= TASK REQUIREMENTS =
Go through the listing below. Copy each line that has the string "screenshot".

= EXERCISE INPUT =
__________________________________________________

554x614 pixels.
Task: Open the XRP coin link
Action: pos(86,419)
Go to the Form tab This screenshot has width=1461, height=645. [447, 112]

__________________________________________________

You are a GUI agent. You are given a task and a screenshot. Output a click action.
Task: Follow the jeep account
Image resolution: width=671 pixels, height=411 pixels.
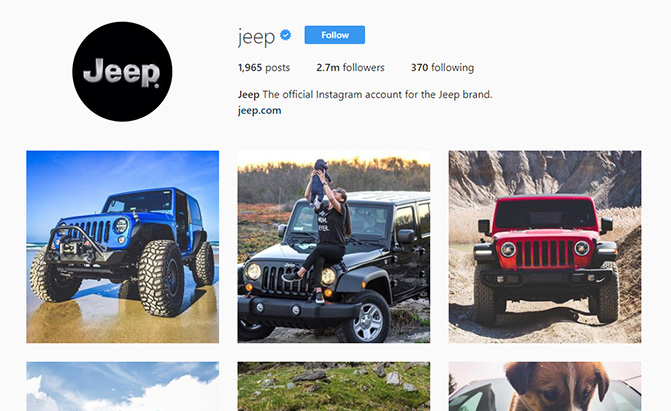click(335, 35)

__________________________________________________

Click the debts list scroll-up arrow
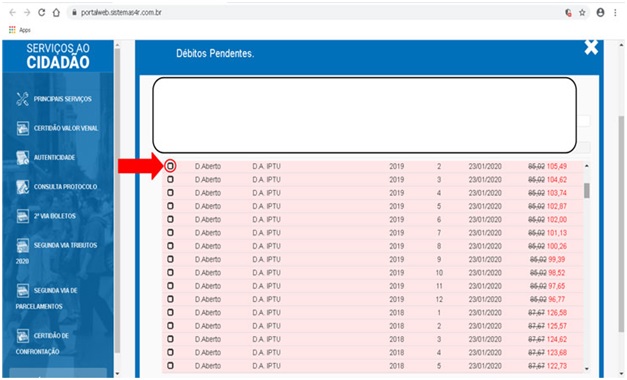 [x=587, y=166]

__________________________________________________

= EXPECTED OUTPUT =
Go to the Form tab This screenshot has width=1461, height=645. [447, 112]
You are a GUI agent. You are given a task and a screenshot. Output a click action.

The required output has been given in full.